Last week, third-party cookies received a stay of execution from Google that will allow them to survive until late 2023 – almost two years beyond their previously declared decommission date. But the search-ads-and-apps biz is already planning a resurrection of sorts because third-party cookies are just too useful.
The Chocolate Factory envisions a lesser form of third-party cookie, one that in theory won’t be used for tracking but will be able to support other more acceptable use cases.
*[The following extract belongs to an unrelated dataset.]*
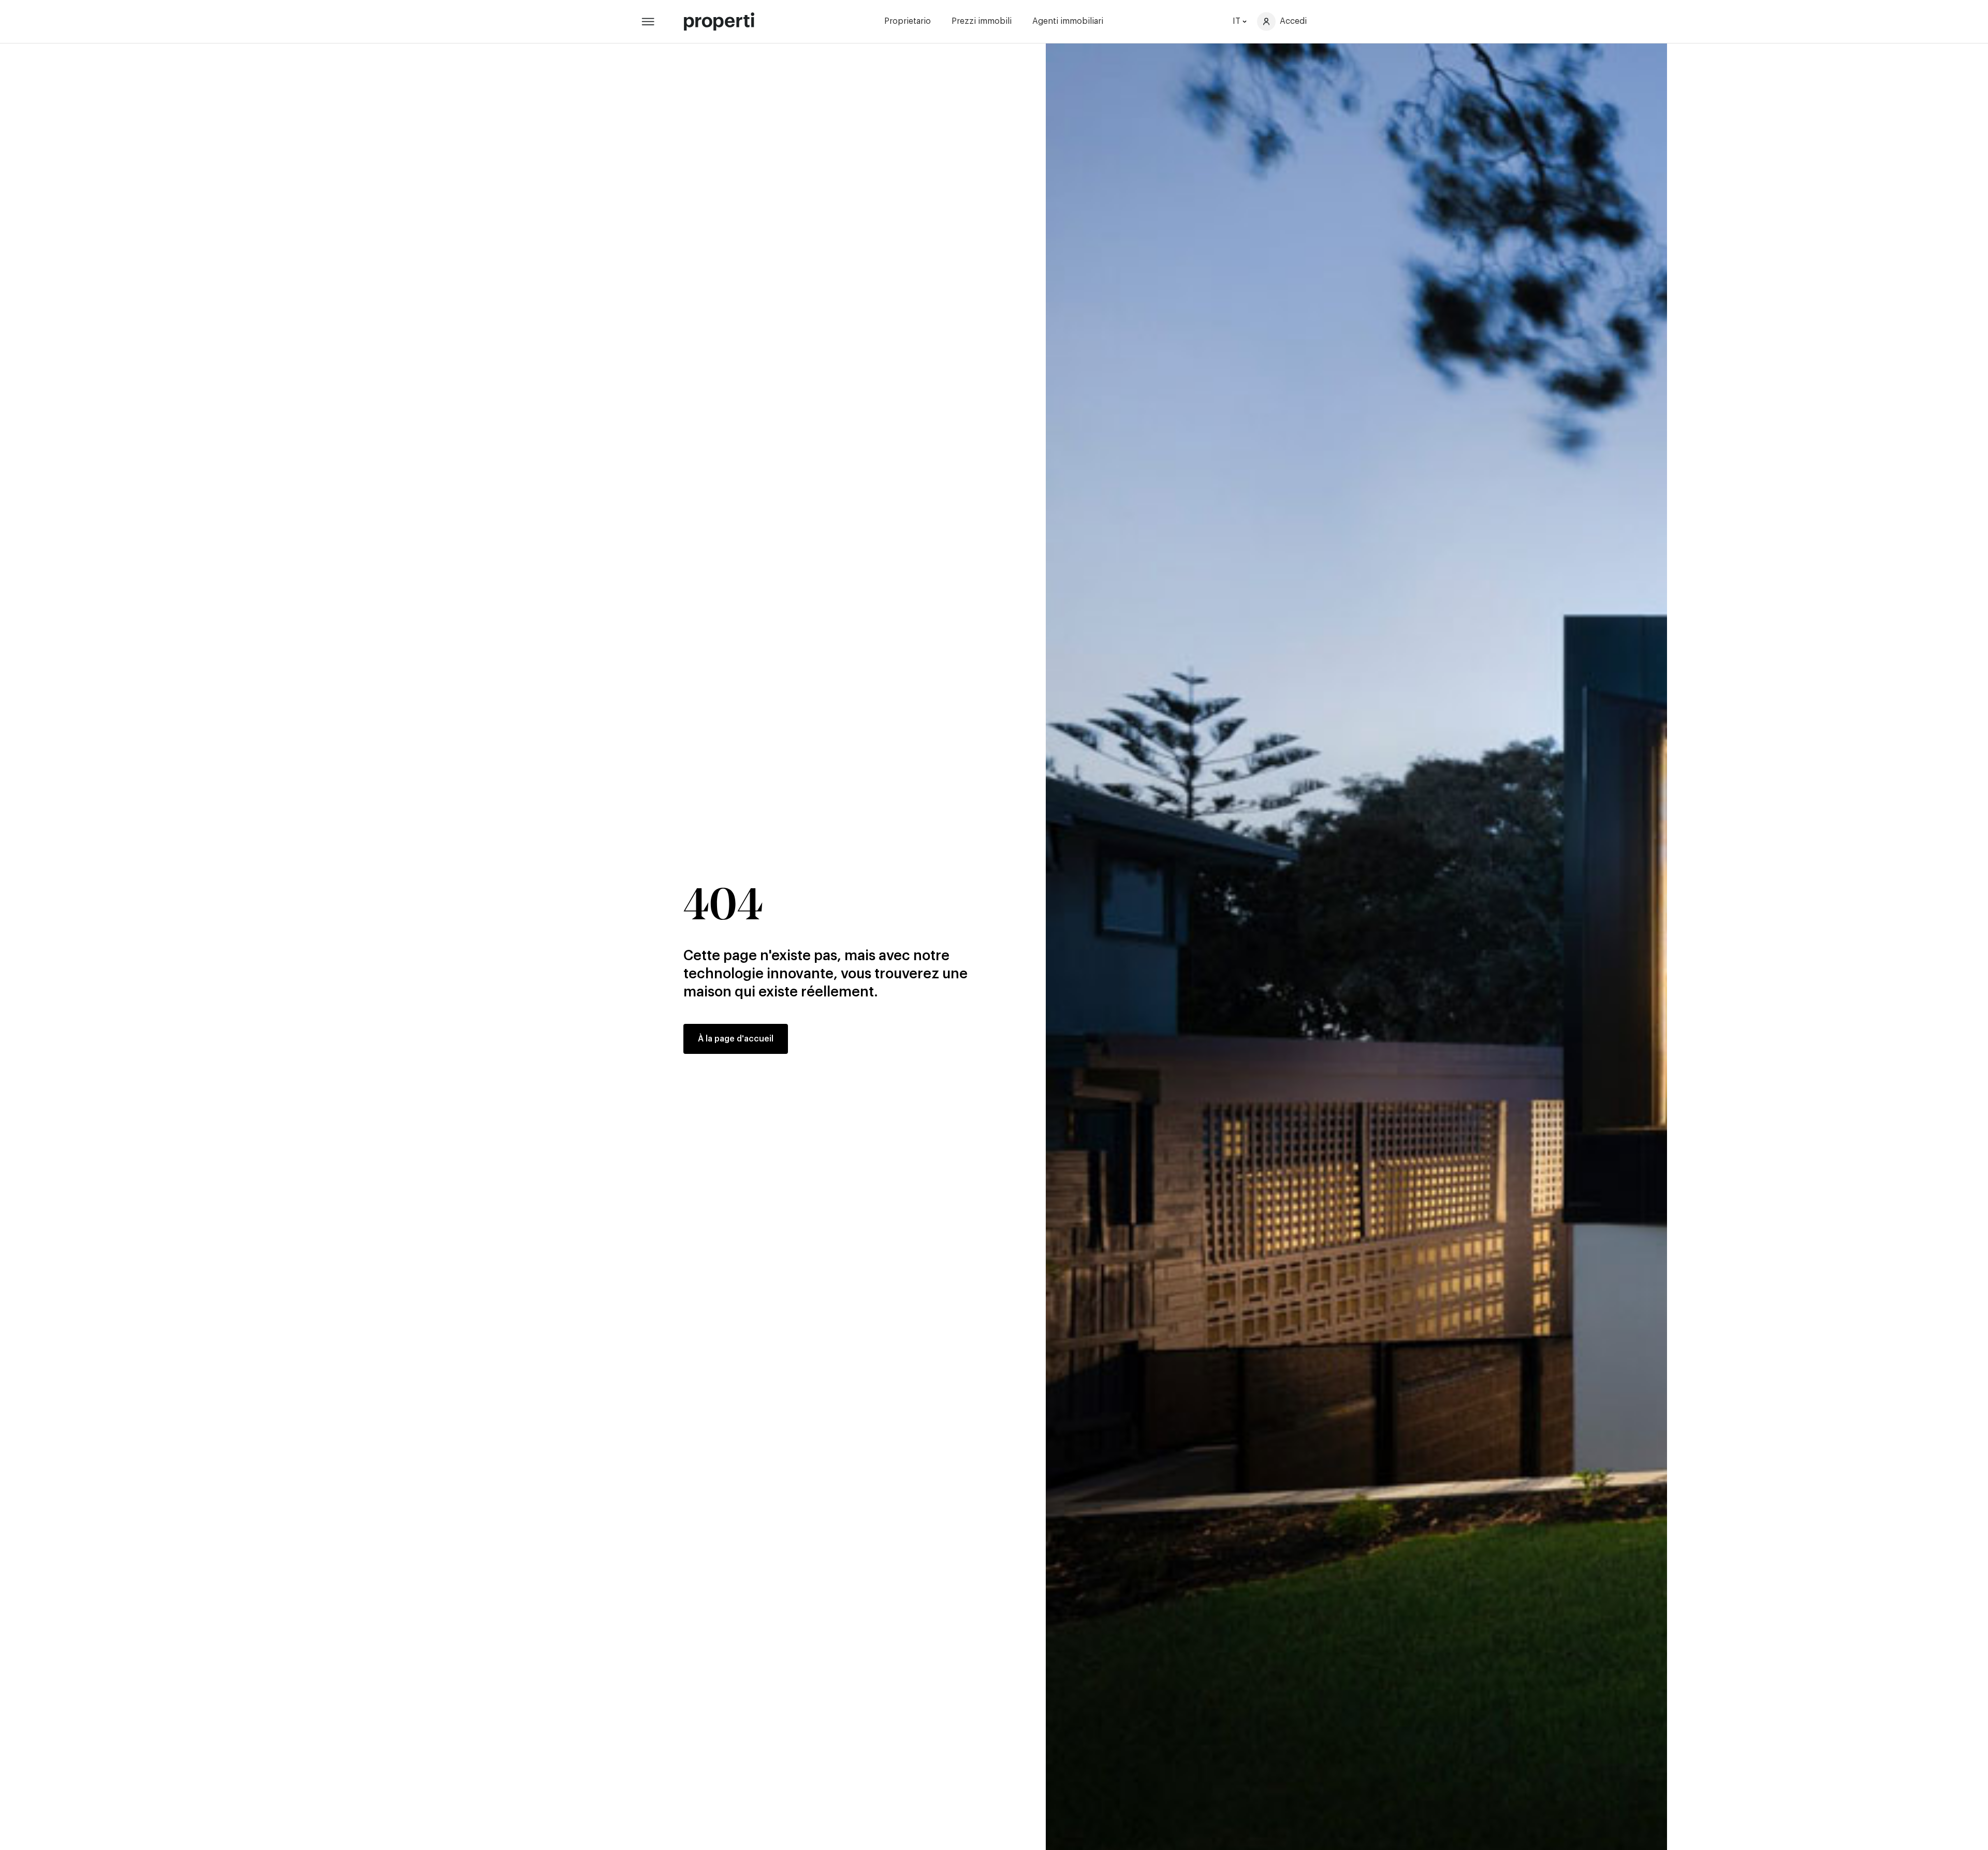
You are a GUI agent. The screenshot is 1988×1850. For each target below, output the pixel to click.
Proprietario (907, 21)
Google software engineer Dylan Cutler and engineering manager Kaustubha Govind call their confection “partitioned cookies” in a Web Platform Incubator Community Group proposal called “CHIPs.”
Cookies are files that web applications can set in web browsers to store data. They have legitimate uses, like storing data related to the state of the application (e.g. whether you’re logged in), and they can also be used for tracking people across websites.
Third-party cookies – set by scripts that interact with third-party servers – track people by storing a value on one website and then reading that value on another website that implements a similar third-party script. The third-party service in this case then knows all the websites running their script that were visited by the tracked individual.
That’s the sort of privacy-invading behavior that led browser makers like Apple, Brave, Mozilla, and others to block third-party cookies by default. But doing so has created problems by interfering with applications that rely on third-party cookies to deliver services across domain contexts.
The browser security model is based on the distinction between first-party and third-party contexts. When an individual visits a specific web domain, that domain operates in a first party context; services available at other domains are considered third-party and face various limitations on what they can do.